Exercise materials Start Marker

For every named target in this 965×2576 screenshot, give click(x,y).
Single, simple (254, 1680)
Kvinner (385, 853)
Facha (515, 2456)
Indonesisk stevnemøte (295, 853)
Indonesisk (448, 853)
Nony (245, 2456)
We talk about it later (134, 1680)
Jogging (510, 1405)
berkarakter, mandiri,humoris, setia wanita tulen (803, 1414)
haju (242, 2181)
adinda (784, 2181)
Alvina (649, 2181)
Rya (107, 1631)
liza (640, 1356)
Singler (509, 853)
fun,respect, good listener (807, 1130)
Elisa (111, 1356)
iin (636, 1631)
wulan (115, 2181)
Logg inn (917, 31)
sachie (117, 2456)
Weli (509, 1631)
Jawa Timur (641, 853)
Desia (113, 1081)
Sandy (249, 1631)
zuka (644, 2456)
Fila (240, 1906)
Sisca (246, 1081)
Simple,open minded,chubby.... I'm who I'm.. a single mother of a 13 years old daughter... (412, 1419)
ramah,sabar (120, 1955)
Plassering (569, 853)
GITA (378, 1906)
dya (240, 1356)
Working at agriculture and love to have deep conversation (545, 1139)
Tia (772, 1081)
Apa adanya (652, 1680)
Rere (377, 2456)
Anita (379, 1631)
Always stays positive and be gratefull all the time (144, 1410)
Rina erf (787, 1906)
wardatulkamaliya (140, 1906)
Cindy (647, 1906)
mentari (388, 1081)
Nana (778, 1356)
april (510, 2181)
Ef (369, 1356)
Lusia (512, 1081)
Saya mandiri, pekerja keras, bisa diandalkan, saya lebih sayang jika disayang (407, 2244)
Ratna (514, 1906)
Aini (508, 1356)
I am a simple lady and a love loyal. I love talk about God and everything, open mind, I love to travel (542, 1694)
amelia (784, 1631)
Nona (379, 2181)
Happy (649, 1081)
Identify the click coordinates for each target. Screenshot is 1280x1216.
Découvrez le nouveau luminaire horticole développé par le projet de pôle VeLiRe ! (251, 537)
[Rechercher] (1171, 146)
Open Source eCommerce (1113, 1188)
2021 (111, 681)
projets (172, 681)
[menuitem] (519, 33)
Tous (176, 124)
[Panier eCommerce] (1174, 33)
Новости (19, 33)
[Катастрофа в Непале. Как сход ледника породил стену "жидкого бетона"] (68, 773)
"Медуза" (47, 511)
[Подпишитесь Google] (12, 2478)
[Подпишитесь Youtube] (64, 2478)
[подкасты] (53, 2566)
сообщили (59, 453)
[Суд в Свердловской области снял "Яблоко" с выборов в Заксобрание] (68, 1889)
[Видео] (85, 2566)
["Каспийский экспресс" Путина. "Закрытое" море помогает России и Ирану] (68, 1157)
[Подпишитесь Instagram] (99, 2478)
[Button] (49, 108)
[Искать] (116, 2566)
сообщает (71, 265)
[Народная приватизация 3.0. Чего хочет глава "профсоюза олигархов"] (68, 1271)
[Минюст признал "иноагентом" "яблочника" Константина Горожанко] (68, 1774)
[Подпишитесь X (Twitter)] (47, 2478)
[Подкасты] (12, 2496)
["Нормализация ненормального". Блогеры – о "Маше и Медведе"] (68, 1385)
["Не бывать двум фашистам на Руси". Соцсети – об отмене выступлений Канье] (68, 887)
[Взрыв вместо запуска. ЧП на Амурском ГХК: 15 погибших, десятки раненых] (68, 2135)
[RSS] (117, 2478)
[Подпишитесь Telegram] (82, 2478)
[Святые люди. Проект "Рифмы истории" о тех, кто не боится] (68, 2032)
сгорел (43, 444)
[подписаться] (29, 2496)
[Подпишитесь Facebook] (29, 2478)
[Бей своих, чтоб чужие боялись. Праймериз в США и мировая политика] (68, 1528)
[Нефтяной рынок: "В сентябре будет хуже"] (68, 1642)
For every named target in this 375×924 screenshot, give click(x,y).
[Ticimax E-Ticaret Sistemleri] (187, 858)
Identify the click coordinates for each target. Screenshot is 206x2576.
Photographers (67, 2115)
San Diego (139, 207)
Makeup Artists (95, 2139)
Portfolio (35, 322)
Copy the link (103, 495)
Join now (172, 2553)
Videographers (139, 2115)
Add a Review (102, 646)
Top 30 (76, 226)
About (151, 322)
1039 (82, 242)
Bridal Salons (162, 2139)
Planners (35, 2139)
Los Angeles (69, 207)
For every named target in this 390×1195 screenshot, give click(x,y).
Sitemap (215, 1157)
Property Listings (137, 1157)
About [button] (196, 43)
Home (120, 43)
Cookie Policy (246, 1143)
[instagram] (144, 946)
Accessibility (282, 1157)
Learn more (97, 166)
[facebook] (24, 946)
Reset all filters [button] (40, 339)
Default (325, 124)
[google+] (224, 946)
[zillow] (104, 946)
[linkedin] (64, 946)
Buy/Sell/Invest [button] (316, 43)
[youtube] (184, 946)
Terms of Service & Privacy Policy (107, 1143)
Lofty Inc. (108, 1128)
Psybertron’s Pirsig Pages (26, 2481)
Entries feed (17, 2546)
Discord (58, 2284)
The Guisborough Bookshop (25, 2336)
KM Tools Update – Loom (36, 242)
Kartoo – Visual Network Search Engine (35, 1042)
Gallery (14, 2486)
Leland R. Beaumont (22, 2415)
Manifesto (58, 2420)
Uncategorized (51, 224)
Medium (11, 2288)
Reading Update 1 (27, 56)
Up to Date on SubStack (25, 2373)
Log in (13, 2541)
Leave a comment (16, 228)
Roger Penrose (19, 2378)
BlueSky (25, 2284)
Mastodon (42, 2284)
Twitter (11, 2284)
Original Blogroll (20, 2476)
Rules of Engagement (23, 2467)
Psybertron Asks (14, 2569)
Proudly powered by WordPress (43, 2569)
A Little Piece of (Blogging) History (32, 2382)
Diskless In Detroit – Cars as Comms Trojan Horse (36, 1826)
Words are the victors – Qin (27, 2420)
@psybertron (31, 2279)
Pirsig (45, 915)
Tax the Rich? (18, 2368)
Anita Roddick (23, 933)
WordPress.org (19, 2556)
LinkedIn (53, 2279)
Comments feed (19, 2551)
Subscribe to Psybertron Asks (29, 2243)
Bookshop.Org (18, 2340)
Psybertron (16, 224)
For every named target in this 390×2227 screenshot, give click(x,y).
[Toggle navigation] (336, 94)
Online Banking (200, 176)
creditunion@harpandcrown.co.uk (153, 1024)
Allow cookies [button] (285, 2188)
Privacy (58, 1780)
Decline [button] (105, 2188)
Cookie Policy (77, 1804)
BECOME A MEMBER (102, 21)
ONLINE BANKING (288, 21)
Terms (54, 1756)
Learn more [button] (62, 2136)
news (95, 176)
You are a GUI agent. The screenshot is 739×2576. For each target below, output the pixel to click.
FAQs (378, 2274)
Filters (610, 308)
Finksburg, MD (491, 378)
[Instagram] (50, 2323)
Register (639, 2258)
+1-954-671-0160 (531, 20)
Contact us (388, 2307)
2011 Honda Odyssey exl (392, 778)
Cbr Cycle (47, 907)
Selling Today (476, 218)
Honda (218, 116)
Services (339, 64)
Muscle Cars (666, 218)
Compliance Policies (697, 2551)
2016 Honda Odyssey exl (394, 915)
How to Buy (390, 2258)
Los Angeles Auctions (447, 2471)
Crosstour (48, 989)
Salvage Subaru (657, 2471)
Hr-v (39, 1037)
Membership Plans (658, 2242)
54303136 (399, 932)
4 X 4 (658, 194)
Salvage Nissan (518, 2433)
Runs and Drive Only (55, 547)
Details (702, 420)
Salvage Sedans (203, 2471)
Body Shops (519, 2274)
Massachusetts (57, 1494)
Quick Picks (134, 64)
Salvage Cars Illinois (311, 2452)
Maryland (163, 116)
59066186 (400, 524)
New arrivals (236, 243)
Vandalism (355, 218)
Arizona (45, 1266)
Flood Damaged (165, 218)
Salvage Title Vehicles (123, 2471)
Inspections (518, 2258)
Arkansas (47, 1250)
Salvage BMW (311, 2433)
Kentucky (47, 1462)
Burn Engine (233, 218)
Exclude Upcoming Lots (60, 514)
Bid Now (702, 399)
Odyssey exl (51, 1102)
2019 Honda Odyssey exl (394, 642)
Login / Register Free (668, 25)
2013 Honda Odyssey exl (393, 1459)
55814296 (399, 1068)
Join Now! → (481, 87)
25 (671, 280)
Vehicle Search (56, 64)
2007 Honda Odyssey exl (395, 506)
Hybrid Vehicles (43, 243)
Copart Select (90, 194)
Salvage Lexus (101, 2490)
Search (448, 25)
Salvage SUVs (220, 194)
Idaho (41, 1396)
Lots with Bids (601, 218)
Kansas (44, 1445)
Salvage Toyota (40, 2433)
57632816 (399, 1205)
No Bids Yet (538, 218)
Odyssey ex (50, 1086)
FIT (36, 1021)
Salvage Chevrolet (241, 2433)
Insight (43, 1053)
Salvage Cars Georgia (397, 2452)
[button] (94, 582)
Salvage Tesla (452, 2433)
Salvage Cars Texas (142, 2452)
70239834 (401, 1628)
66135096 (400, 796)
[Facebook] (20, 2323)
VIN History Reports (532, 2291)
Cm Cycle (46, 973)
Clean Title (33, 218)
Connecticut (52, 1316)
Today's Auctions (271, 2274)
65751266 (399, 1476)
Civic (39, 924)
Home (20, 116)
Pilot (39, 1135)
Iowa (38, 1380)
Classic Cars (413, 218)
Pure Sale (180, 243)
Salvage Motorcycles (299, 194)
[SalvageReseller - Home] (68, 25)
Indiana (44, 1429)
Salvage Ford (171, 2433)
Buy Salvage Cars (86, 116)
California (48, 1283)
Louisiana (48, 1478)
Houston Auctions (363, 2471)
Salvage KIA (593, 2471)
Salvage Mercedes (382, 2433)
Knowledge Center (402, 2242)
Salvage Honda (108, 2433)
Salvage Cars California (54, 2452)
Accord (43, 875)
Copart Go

Exercise materials End Marker

*Exercise goal*. Give back exactly the lines above starting at the line where "Блогеры – о" appears and ending at the line where "[Ticimax E-Ticaret Sistemleri] (187, 858)" appears, both included, with no other lines.

*Answer section*.
["Нормализация ненормального". Блогеры – о "Маше и Медведе"] (68, 1385)
["Не бывать двум фашистам на Руси". Соцсети – об отмене выступлений Канье] (68, 887)
[Взрыв вместо запуска. ЧП на Амурском ГХК: 15 погибших, десятки раненых] (68, 2135)
[RSS] (117, 2478)
[Подпишитесь Telegram] (82, 2478)
[Святые люди. Проект "Рифмы истории" о тех, кто не боится] (68, 2032)
сгорел (43, 444)
[подписаться] (29, 2496)
[Подпишитесь Facebook] (29, 2478)
[Бей своих, чтоб чужие боялись. Праймериз в США и мировая политика] (68, 1528)
[Нефтяной рынок: "В сентябре будет хуже"] (68, 1642)
For every named target in this 375×924 screenshot, give click(x,y).
[Ticimax E-Ticaret Sistemleri] (187, 858)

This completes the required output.